Sunday, 12 April 2009

EASTER SUNDAY EGGSTRA





Yes, we had the bananas, now we have EGGS! The quartet of bantam Speckledie hens which Michael bought to put into an old hen-house he'd been given about a month ago, have cleverly managed to present us with two brown eggs (each the size of a large grape!*?) in time for our breakfast this Easter Day morning. HOW DID THEY KNOW? Maybe the full moon on Good Friday night had something to do with it.



After a couple of weeks for settling in, they're now ranging free, pecking and scratching among the herbage and verdure for interesting beetles and grubs. That's when they're not eating their expensive fowl pellets and porridge oats. Haven't got the figures, and so haven't yet worked out the costs, the profit/loss calculation - the setting up costs, the feeders and water containers, luxury bags of bedding hay, roofing materials, rat-proof and fox-proof netting, not to mention their top quality, twice-a-day pellets, versus the profit on the first two mini eggs, but with luck, come the end of their life, it's a fair bet we might just break even.



EASTER MONDAY


"Look! Is that a black sheep over there? Two white ones and one black.''
"Careful! Don't get too close, dear."
"Why not? It's not as if they're bulls or anything, but they do look strange, don't they. And so BIG? Why do they have such LONG necks?"


What a fabulous Spring day! Easter Monday. We packed some sandwiches, fruit and cake and took ourselves off into the heart of the English countryside. We headed for our secret spot, a dome-shaped hillside steeply - almost precariously, overlooking a wooded valley, where at the right time of ear you can find five different kinds of wild orchids.

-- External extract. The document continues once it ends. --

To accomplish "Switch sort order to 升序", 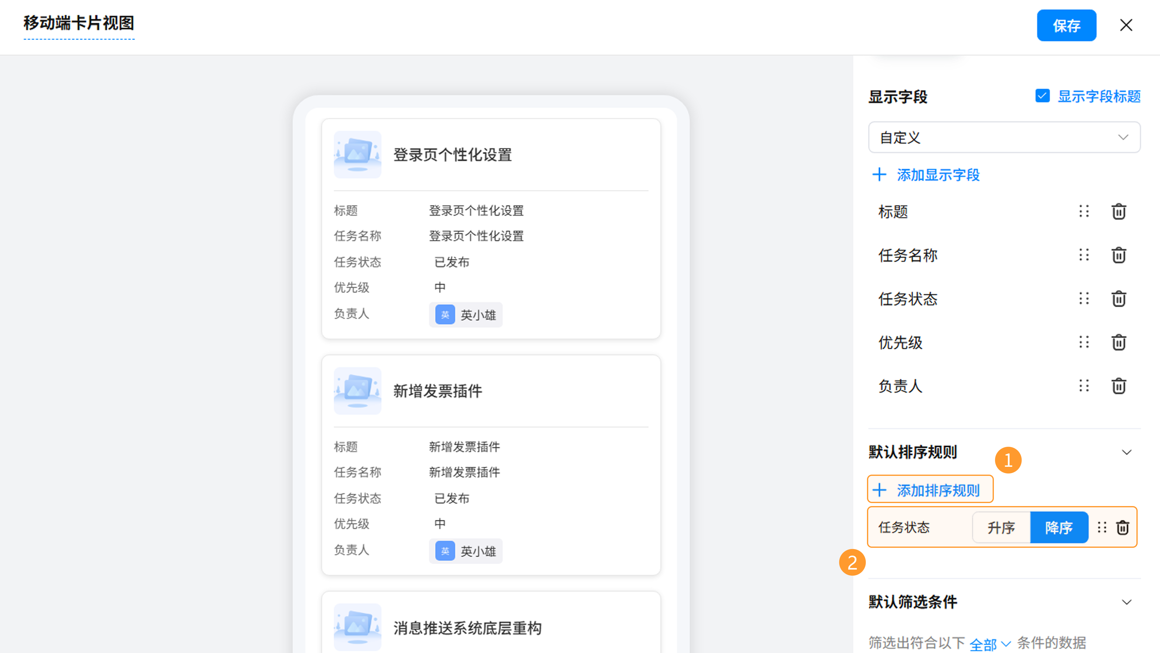I will [x=1001, y=527].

To get there we walked through a pasture, keeping our distance from a flock of surprised, and surprising llamas, on through meadows and woodlands carpeted with primroses, intense violets, wild garlic and bluebells - and not a human soul! We spread out rug on the orchid hill, though on this April day the grass was short, green, and primrose strewn. Catching the breeze, clouds of mini flowers from blackthorn and cherry dusted the ground around us. Blue sky from end to end with circling and corkscrewing buzzards calling like aero-kittens as the only sound audible in the miles and miles of silence.